SOURCE:
Arrêt du 30 novembre 2009
IIe Cour de droit civil

Composition
Mme et MM. les Juges Hohl, Présidente,
von Werdt et Herrmann.
Greffier: M. Braconi.

Parties
X.________,
représentée par Me Dan Bally, avocat,
recourante,

contre

Y.________,
représenté par Me Jean-Noël Jaton, avocat,
intimé.

Objet
mainlevée d'opposition,

recours contre l'arrêt de la Cour des poursuites
et faillites du Tribunal cantonal du canton de Vaud
du 26 mars 2009.

Faits:

A.
A.a Par acte notarié du 27 juillet 2005, X.________ a promis de vendre à
Y.________ les parcelles nos 1122 et 1141 du cadastre de la commune de
A.________ (VD); cet acte comporte, en particulier, les clauses suivantes:
«7. Prix
Il sera définitivement fixé au jour de l'exécution des présentes et tiendra
compte des paramètres suivants, lesquels sont fermes, définitifs et
suffisamment précis pour [que] le prix puisse être déterminé, soit:

A. Parcelles 1122 et 1141 de la Commune de A.________
(...)

B. Mobilier
Le prix de vente du mobilier, de l'ameublement et de l'équipement fixe et
mobile précités, a été fixé au prix global et forfaitaire de
--- CINQ CENT CINQUANTE-TROIS MILLE FRANCS ---
--- (CHF 553'000.--) ---
Il sera payé conformément aux clauses et conditions de la reconnaissance de
dette séparée, datée de ce jour, bien connue des parties, valant engagement de
paiement au jour de l'exécution des présentes (...).

8. Exécution
L'exécution de la vente définitive et le paiement du solde du prix de vente
interviendront au plus tard le premier septembre deux mille cinq.

Les parties s'entendront entre elles pour se réunir en l'étude du notaire (...)
dans le terme fixé.

12. Décompte "acheteur-vendeur"
Un décompte "acheteur-vendeur" comprenant les comptes d'exploitation des deux
raisons individuelles exploitées par le promettant-vendeur sera établi au
trente et un décembre deux mille cinq. Son solde sera acquitté, d'entente entre
parties, par Y.________; il fait partie du prix de vente. (...)»
La promesse de vente et d'achat a été prorogée à deux reprises: la première
fois par acte notarié du 31 août 2005, la seconde par acte notarié du 10
novembre suivant. L'exécution de la vente définitive et le paiement du solde du
prix de vente ont été reportés au 20 décembre 2005 au plus tard.
A.b Le 27 juillet 2005, les parties ont signé une «reconnaissance de dette»
ainsi libellée:
«Le soussigné,

Y.________, domicilié à B.________, non marié,

ci-après nommé "le débiteur",

reconnaît, par la présente, devoir, à X.________, domiciliée à A.________,

ci-après nommée "la créancière",

la somme de
--- CINQ CENT CINQUANTE-TROIS MILLE FRANCS ---
--- (CHF 553'000.-) ---
en paiement du prix du mobilier, de l'ameublement et de l'équipement fixe et
mobile, garnissant les bâtiments sis sur les parcelles 1122 et 1141 de la
Commune de A.________, propriété de la créancière, résultant des engagements
pris par le débiteur dans un acte de promesse de vente et d'achat, signé le
vingt-sept juillet deux mille cinq sous numéro 4604 des minutes du notaire
(...).

ÉNONCÉ DU PROBLÈME A:
D'après l'arrêt du 30 novembre 2009, à quelle date l'exécution de la vente définitive et le paiement du solde du prix ont-ils été reportés au plus tard ?
ÉNONCÉ DU PROBLÈME B:
Reprenez l'arrêt du 30 novembre 2009 à la suite de sa dernière phrase, en poursuivant la rédaction dans le même style.

DONNÉES FOURNIES:

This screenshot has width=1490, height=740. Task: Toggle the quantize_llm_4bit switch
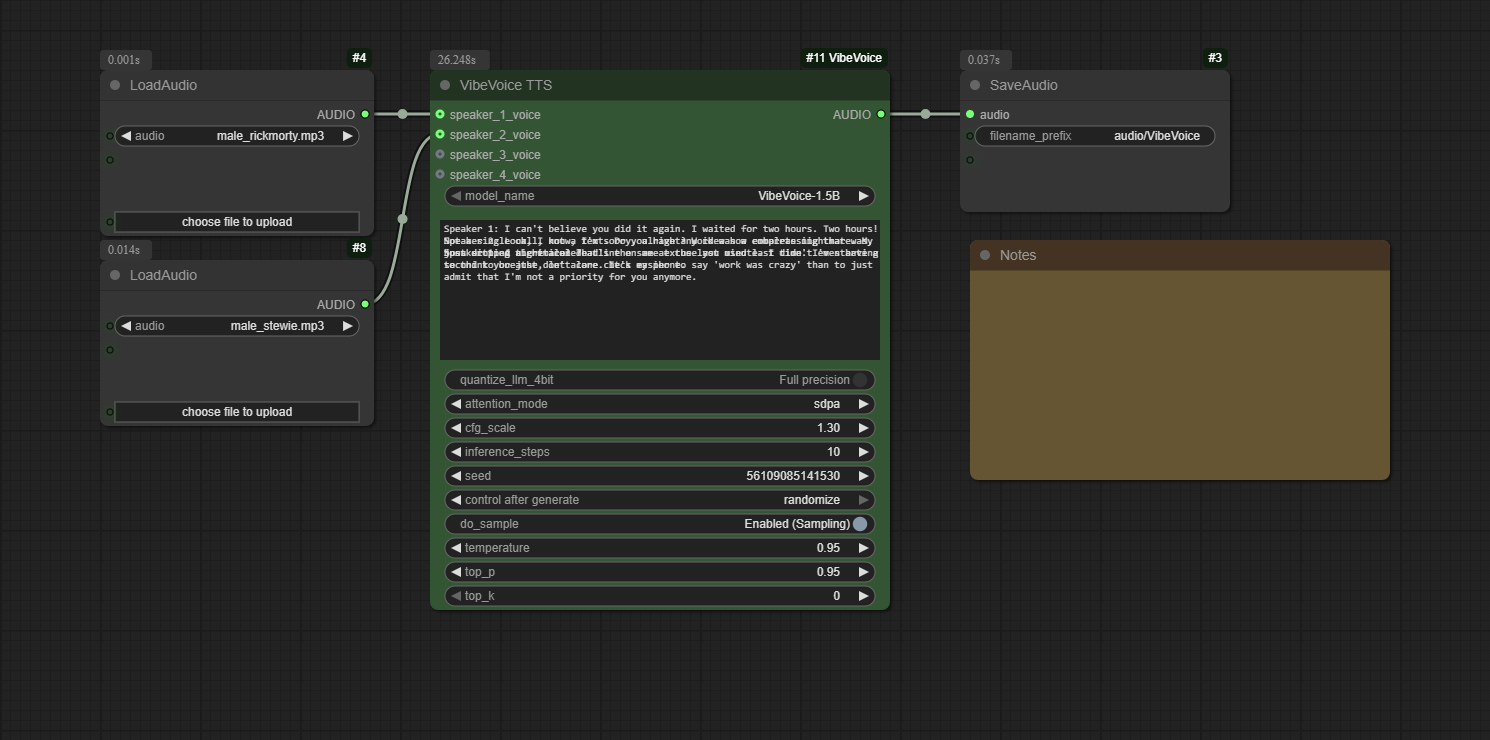(x=859, y=380)
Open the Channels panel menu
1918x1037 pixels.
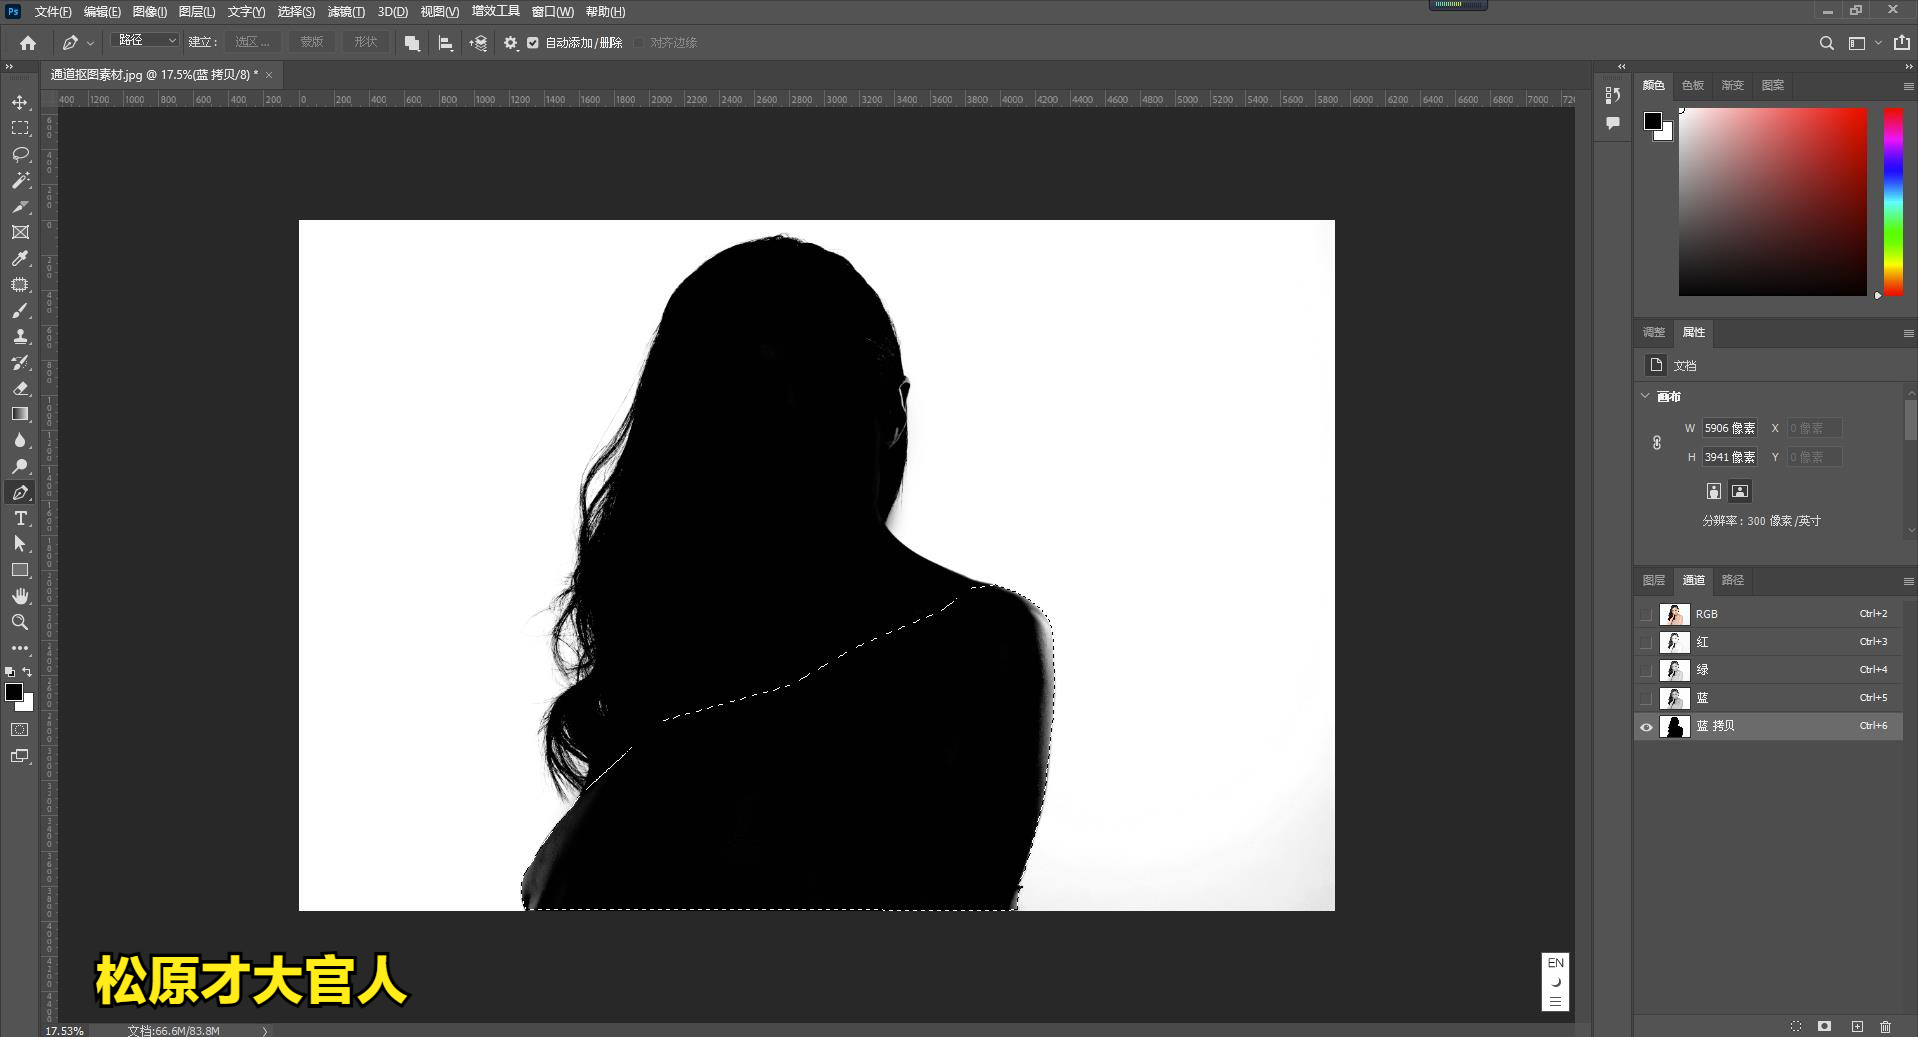pyautogui.click(x=1908, y=581)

RÉSULTAT A:
Au 20 décembre 2005 au plus tard.

RÉSULTAT B:
Cette dette est soumise aux conditions suivantes:

1. Remboursement: en différentes mensualités restant à déterminer entre
parties, durant six ans, jusqu'à l'extinction complète de la dette.
2. Amortissement: aucun.
3. Intérêts: aucun.
4. Paiement: les paiements ont lieu au domicile du créancier en Suisse.
5. Garanties: la présente dette sera garantie par la constitution d'une cédule
hypothécaire, grevant collectivement en quatrième rang les parcelles 1122 et
1141 de la Commune de A.________.

La présente vaut reconnaissance de dette au sens de l'article 82 de la loi sur
la Poursuite pour dettes et faillite. (...)»
A.c Le 2 décembre 2005, X.________ et Y.________ ont conclu un acte de vente,
par lequel ils ont partiellement exécuté la promesse de vente et d'achat, en ce
sens que la première a vendu au second la parcelle n° 1141 du cadastre de la
commune de A.________ pour le prix de 3'247'000 fr., payé essentiellement par
la reprise de la dette hypothécaire. Cet acte prévoit que les parties
maintiennent les clauses et les conditions de la promesse de vente et d'achat
pour ce qui concerne la parcelle n° 1122; il dispose aussi que le mobilier,
l'ameublement et l'équipement fixe et mobile garnissant les parcelles nos 1122
et 1141 de la commune de A.________ sont repris ce jour-là par Y.________ pour
le prix de 553'000 fr., payé conformément aux clauses et conditions de la
reconnaissance de dette du 27 juillet 2005; enfin, le chiffre I/11 stipule
qu'un décompte «acheteur-vendeur» sera établi par la partie la plus diligente
dans les trente jours qui suivent l'entrée en jouissance et que le solde sera
réglé par la partie débitrice dans les trente jours dès sa présentation.
A.d Le 10 mars 2006, Y.________ a fait parvenir au conseil de X.________ une
lettre intitulée «convention de compensation de créance Y.________ -
X.________» dans laquelle il mentionnait, notamment, avoir procédé à quatre
versements de 7'680 fr. en octobre et novembre 2005 ainsi qu'en janvier et
février 2006, et déclarait compenser le solde avec différentes créances contre
la venderesse.

B.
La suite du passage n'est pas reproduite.